= Bernabé Cobo =

Spanish Jesuit missionary and writer

Bernabé Cobo (born at Lopera in Spain, 1582; died at Lima, Peru, 9 October 1657) was a Spanish Jesuit missionary and writer. He played a part in the early history of quinine by his description of cinchona bark; he brought some to Europe on a visit in 1632.

He was a "most thorough" student of nature and man. His long residence in Spanish America (61 years), his position as a priest and, several times, as a missionary, gave him unusual opportunities for obtaining reliable information.

==Life==
Cobo went to America in 1596, visiting the Antilles and Venezuela and landing at Lima in 1599. Entering the Society of Jesus, 14 October 1601, he was sent by his superiors in 1615 to the mission of Juli, where, and at Potosí, Cochabamba, Oruro, and La Paz, he laboured until 1618. He was rector of the college of Arequipa from 1618 until 1621, afterwards at Pisco, and finally at Callao in the same capacity, as late as 1630. He was then sent to Mexico, and remained there until 1650, when he returned to Peru.

==Works==
He wrote two works, one of which is incomplete. It is also stated that he wrote a work on botany in ten volumes, which, it seems, is lost. Of his main work, Historia del Nuevo Mundo which he finished in 1653, only the first half is known and has appeared in print (four volumes, printed in Seville, 1890 and years succeeding). The remainder, in which he treats, or claims to have treated, of every geographical and political subdivision in detail, was either never finished, or is lost.

His other book appeared in print in 1882, and forms part of the History of the Inca Empire mentioned, but he made a separate manuscript of it in 1639, and so it became published as Historia de la fundación de Lima, a few years before the publication of the principal manuscripts.

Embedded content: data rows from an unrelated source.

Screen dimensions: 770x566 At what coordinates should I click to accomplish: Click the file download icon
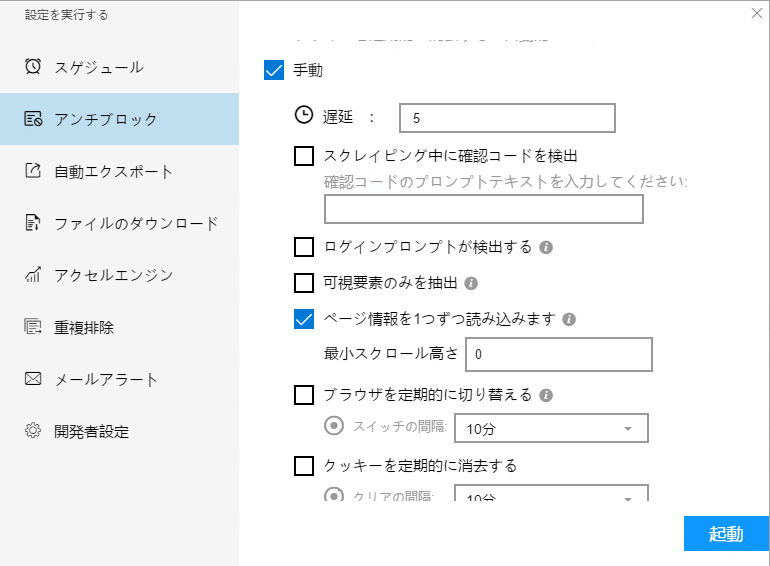(x=33, y=223)
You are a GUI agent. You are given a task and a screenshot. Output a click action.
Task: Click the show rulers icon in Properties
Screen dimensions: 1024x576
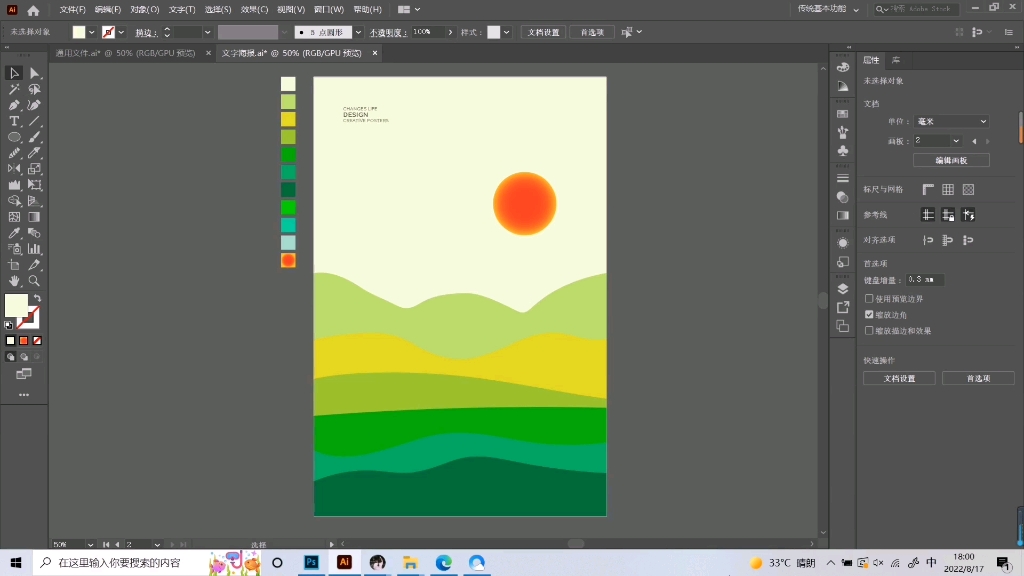pyautogui.click(x=928, y=189)
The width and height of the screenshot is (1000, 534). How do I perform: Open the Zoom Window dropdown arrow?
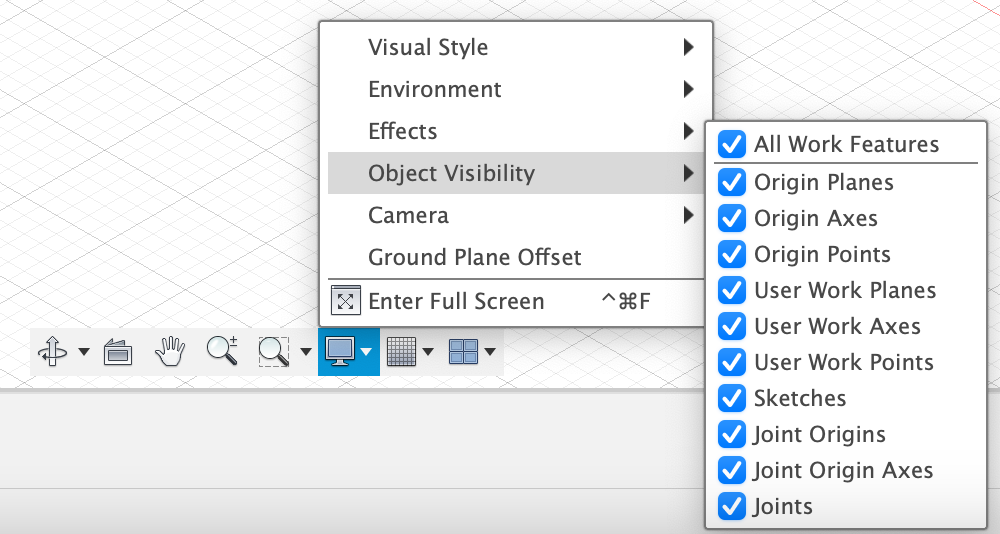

The History of the Inca Empire may, in American literature, be compared with one work only, the General and Natural history of the Indies by Oviedo. On the animals and plants of the continent, it is more complete than Nieremberg, Hernandez, and Monardes. In regard to the pre-Columbian past and vestiges, Cobo is, for the South American west coast, a source of primary importance, for close observations of customs and manners, and generally accurate descriptions of the principal ruins of South America.

==Legacy==
The Spanish botanist Cavanilles gave the name of Cobaea to a genus of plants belonging to the Polemoniaceae of Mexico, Cobaea scandens being its most striking representative.

==Sources==
- Torres Saldamando, Antiguos Jesuitas del Peru (Lima, 1882);
- Cabanilles, Discures sobre algunos botanicos españoles del siglo XVII in the Anales de historia natural (Madrid, 1804).